**SET EXERCISE**
Put the records from the line holding "Where should I" through the line holding "click(555, 577)", inclusive, into a two-column CSV with the headers record_text and answer. Give one row per record, put each value in a single quoted field, and turn any line breaks into spaces.

**RECORD SET**
::::::::::

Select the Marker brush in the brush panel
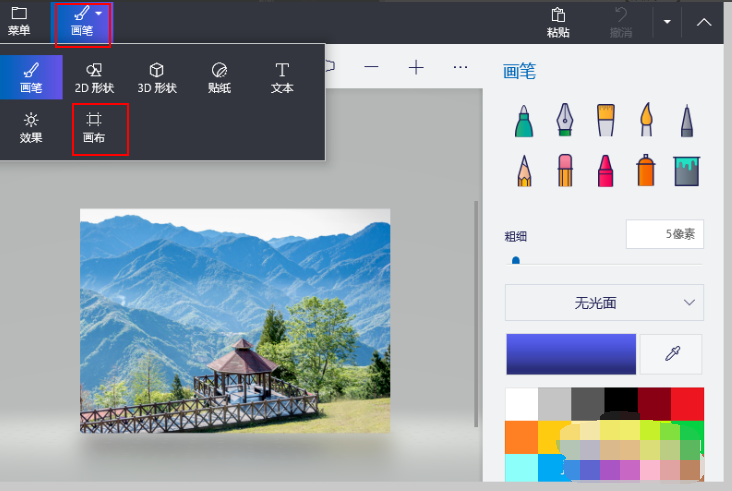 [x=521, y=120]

::::::::::

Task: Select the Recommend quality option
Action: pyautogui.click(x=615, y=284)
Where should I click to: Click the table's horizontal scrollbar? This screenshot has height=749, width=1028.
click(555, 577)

::::::::::

**ANSWER TO THIS EXERCISE**
record_text,answer
"Where should I click to: Click the table's horizontal scrollbar? This screenshot has height=749, width=1028.","click(555, 577)"